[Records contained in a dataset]
'''
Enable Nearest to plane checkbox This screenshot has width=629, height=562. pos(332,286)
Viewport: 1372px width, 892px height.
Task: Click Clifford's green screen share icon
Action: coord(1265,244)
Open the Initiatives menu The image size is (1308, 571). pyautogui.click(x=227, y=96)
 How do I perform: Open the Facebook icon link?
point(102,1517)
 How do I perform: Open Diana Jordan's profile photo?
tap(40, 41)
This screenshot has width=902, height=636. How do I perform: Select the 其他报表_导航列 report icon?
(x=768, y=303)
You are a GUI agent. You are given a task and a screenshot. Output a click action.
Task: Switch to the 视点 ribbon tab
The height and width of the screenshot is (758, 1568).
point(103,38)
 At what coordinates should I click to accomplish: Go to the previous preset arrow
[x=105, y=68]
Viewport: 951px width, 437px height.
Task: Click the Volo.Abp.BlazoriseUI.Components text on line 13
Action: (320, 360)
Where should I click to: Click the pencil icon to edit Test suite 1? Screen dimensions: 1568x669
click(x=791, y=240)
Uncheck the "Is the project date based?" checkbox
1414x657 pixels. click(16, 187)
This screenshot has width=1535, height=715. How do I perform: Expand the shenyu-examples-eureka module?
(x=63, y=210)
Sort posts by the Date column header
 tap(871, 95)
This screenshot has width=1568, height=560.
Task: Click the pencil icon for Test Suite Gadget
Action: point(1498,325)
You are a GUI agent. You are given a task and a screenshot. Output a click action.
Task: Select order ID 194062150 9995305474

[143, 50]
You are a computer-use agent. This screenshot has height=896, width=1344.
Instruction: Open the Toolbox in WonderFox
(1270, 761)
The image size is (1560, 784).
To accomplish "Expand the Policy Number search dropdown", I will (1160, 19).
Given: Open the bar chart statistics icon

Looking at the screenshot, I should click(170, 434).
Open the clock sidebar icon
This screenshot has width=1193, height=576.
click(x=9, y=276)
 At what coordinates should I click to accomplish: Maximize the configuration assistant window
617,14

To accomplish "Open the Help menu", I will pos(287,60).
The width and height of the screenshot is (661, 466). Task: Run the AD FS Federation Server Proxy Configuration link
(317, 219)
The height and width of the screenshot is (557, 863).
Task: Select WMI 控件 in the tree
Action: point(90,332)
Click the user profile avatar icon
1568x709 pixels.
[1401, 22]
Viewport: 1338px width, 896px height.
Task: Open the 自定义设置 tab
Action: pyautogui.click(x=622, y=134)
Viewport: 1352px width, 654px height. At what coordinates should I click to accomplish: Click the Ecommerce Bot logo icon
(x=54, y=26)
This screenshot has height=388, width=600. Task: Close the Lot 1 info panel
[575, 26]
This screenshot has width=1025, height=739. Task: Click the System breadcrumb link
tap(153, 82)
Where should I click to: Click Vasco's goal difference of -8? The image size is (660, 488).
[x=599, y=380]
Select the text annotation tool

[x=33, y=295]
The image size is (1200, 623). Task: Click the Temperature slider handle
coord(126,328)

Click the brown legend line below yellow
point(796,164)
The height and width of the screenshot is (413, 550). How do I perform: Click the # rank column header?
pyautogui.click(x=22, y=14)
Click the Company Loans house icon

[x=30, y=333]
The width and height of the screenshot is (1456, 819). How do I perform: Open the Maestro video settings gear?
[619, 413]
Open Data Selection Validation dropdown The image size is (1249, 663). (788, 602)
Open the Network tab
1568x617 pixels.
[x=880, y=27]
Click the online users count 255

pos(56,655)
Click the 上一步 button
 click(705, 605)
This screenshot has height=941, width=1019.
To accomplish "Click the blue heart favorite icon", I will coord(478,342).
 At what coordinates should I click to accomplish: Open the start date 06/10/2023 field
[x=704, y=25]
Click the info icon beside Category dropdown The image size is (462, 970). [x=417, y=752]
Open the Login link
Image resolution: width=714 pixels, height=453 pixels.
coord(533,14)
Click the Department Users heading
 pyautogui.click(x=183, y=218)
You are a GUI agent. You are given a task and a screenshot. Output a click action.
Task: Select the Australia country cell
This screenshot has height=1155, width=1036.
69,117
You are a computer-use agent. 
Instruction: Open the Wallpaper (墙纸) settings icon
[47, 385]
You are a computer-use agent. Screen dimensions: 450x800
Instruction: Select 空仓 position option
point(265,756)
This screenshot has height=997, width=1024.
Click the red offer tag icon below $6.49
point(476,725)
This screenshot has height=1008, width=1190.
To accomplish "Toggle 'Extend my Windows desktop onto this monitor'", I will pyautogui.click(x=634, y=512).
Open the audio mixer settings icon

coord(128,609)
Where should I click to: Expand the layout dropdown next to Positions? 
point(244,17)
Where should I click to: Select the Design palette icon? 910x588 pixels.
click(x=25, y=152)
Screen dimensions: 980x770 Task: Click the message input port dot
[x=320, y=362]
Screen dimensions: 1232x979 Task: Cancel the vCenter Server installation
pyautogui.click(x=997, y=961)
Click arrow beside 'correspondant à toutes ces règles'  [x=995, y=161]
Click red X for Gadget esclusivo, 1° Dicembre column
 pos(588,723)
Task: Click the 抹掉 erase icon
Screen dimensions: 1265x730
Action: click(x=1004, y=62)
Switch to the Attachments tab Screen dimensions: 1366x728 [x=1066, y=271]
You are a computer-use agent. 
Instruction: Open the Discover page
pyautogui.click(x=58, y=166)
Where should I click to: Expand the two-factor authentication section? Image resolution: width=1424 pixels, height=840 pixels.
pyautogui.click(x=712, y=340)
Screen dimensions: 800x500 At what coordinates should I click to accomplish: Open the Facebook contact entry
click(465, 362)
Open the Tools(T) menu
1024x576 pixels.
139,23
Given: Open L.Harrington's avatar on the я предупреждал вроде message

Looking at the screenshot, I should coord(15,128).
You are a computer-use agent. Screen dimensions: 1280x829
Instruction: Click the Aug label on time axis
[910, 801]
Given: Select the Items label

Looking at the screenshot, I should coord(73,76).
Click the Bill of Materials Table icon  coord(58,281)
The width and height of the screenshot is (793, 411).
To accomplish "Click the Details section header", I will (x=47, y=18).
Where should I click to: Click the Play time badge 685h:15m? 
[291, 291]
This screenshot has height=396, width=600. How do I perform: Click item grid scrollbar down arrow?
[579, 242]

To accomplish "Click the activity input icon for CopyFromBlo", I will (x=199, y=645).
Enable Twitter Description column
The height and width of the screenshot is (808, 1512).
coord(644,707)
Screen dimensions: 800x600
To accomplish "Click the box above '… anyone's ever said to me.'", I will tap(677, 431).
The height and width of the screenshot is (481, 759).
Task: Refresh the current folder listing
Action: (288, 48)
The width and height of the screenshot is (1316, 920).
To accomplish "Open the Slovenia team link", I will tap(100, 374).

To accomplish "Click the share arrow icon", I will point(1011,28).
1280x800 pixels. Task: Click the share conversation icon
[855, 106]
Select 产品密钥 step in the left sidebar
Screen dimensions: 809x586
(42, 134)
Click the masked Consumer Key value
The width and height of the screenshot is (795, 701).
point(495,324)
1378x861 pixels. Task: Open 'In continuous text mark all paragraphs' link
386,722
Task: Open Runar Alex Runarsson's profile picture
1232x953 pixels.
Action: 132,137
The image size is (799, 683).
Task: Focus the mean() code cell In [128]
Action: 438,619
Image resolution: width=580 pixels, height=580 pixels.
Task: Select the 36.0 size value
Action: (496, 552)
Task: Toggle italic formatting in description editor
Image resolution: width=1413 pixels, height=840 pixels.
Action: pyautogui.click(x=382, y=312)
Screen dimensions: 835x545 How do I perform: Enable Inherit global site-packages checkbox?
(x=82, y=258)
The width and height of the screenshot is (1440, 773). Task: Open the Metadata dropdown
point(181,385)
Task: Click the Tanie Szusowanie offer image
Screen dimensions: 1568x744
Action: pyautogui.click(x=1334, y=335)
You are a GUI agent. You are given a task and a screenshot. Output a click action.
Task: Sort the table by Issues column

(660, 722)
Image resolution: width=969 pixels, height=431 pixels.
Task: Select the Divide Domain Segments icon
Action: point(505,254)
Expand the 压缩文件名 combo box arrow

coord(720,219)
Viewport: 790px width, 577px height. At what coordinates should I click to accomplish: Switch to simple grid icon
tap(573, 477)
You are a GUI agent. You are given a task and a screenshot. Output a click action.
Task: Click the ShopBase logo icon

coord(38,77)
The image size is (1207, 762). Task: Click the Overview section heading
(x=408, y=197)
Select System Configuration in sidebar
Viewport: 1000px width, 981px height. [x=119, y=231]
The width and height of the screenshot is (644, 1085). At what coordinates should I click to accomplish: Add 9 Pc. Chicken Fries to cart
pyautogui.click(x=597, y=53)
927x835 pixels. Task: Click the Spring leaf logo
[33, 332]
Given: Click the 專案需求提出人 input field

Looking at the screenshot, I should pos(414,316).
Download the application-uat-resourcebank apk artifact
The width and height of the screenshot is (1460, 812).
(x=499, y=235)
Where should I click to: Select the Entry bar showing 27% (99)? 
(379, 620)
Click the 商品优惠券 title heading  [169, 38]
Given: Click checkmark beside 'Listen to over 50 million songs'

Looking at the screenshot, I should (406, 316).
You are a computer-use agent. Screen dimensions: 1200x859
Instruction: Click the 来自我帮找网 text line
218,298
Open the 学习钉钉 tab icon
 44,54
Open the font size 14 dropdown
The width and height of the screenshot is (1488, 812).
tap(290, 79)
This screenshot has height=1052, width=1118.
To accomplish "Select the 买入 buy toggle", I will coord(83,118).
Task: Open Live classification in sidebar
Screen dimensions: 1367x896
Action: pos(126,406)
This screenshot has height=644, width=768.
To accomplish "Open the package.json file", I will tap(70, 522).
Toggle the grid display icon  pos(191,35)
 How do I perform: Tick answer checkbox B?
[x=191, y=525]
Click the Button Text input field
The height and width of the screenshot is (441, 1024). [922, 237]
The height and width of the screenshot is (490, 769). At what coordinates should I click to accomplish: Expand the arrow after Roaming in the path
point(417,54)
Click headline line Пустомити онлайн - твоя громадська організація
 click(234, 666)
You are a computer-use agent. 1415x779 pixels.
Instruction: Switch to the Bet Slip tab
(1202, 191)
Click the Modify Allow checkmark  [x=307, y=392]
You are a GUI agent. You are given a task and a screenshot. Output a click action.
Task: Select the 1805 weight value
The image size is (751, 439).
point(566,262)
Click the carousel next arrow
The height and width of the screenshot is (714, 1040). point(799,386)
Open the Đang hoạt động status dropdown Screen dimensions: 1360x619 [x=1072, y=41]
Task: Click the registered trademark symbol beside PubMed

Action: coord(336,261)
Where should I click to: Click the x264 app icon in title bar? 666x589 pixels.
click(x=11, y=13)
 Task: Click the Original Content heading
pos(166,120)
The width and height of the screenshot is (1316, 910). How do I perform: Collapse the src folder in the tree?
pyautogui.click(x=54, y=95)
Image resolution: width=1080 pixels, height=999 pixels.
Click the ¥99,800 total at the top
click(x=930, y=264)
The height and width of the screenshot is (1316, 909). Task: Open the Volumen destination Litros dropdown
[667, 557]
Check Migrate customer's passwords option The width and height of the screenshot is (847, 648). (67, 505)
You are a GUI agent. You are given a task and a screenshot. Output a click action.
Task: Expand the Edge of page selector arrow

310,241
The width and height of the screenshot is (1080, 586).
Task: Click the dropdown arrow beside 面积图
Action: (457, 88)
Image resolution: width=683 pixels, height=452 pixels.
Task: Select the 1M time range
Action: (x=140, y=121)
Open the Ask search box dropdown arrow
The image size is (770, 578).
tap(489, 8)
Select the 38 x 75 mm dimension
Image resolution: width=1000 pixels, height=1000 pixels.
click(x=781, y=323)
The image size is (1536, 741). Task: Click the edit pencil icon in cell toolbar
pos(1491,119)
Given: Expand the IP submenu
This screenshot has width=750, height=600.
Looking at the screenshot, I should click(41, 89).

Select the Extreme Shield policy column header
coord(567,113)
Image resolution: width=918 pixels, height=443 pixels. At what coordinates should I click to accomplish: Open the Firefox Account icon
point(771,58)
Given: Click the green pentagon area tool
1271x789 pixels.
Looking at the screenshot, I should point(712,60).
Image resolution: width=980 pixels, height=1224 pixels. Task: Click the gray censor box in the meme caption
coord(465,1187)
'''
◆ What is needed ◆
For each line above that contains the word "computer", copy that line.

◆ Answer box ◆
You are a computer-use agent. This screenshot has height=896, width=1344.
You are a computer-use agent. 
You are a computer-use agent. Screen dimensions: 450x800
You are a computer-use agent. 
You are a computer-use agent. Screen dimensions: 1280x829
You are a computer-use agent. Screen dimensions: 1200x859
You are a computer-use agent. 1415x779 pixels.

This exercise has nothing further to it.